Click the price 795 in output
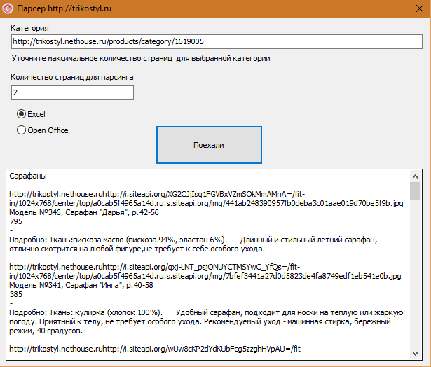The image size is (431, 367). pos(16,221)
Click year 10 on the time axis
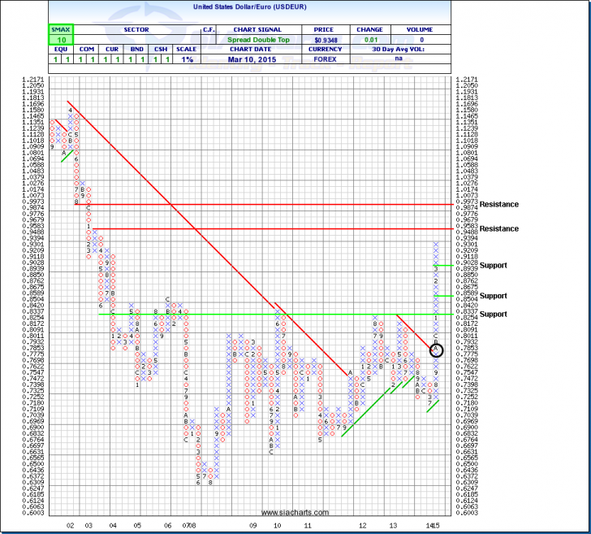 pyautogui.click(x=277, y=504)
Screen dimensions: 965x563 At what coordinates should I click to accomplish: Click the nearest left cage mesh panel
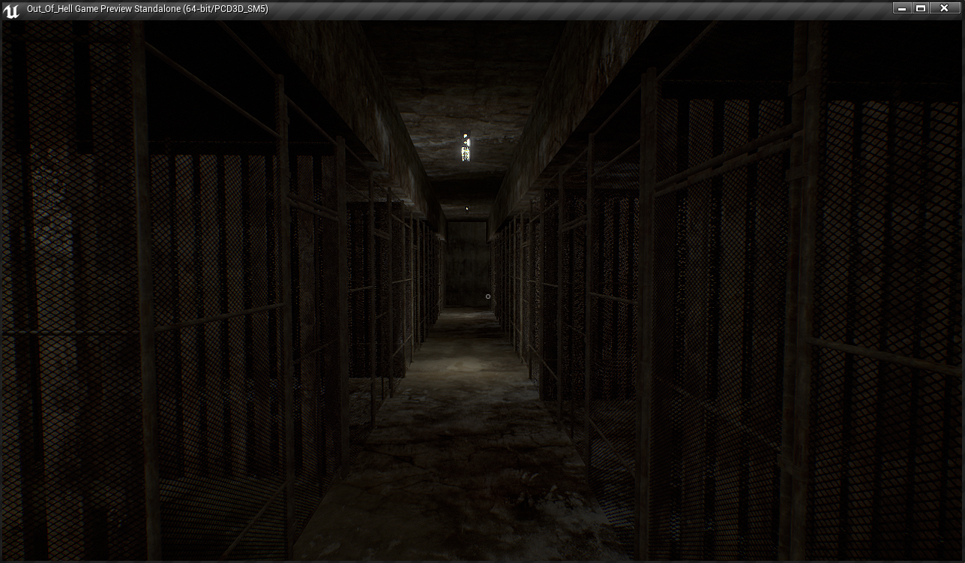[75, 300]
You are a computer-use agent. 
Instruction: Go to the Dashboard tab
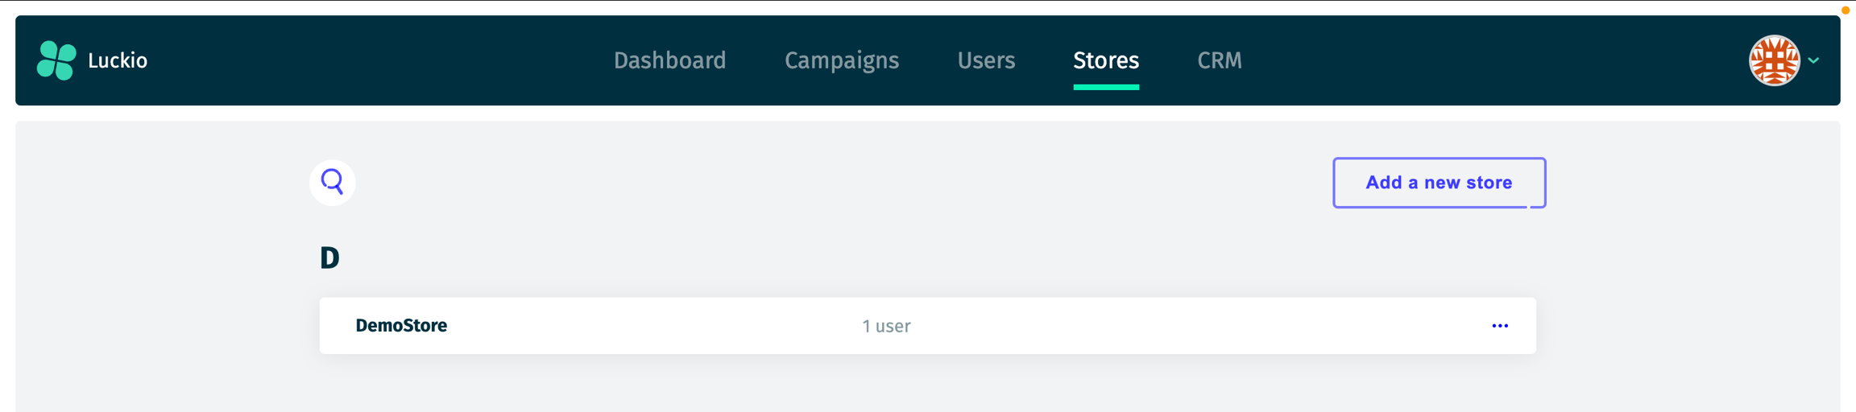point(669,60)
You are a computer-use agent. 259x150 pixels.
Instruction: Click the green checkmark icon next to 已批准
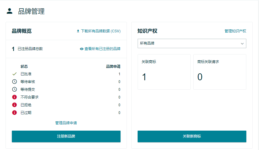15,74
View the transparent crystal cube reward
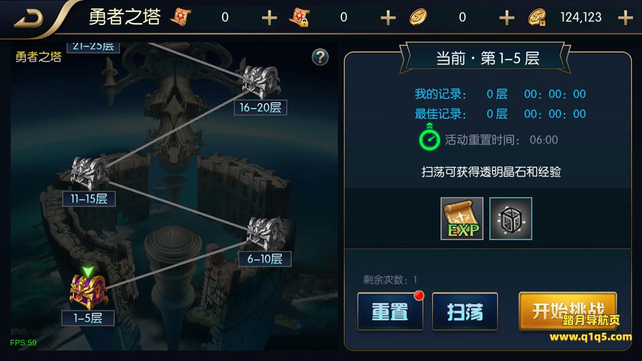Image resolution: width=642 pixels, height=361 pixels. click(x=511, y=218)
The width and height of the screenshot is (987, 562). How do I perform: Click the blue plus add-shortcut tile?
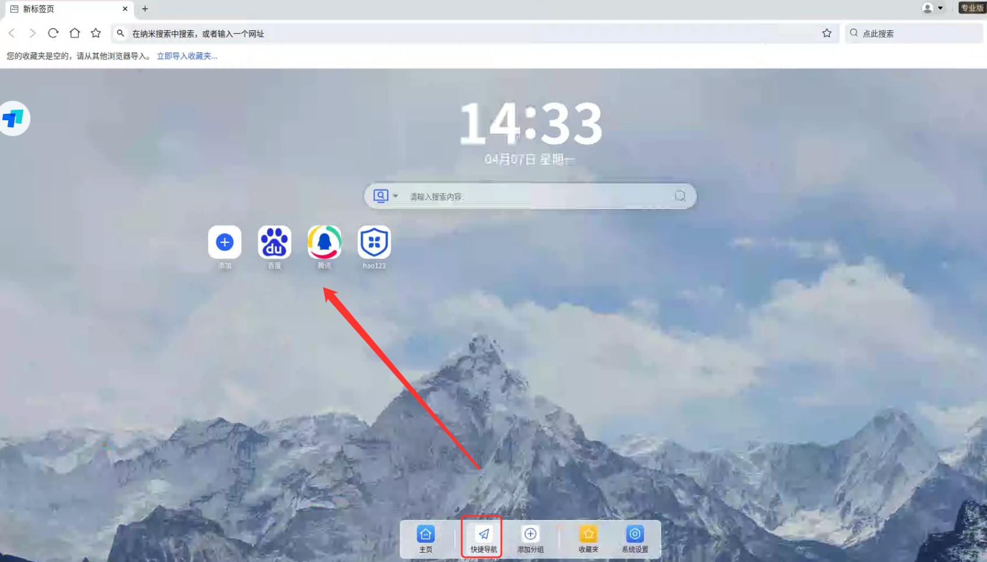[x=224, y=242]
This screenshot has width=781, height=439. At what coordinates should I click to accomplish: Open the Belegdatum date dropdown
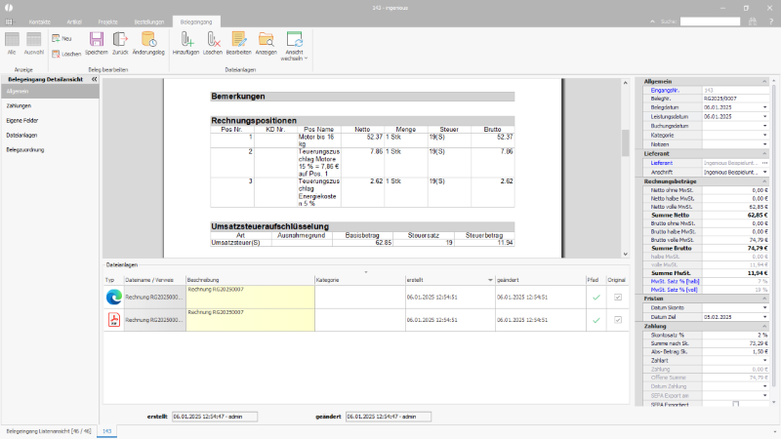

::::

What the task asks |
Output only these lines, word for word: the line containing "Instruction: Go to the Dashboard tab" and every line after it through the last line of the data. Omit the pictures.

Solution to this exercise |
Instruction: Go to the Dashboard tab
point(669,60)
You are a computer-use agent. 259x150 pixels.
Instruction: Click the green checkmark icon next to 已批准
15,74
View the transparent crystal cube reward
Image resolution: width=642 pixels, height=361 pixels. click(x=511, y=218)
The width and height of the screenshot is (987, 562). How do I perform: Click the blue plus add-shortcut tile?
[x=224, y=242]
This screenshot has width=781, height=439. At what coordinates should I click to accomplish: Open the Belegdatum date dropdown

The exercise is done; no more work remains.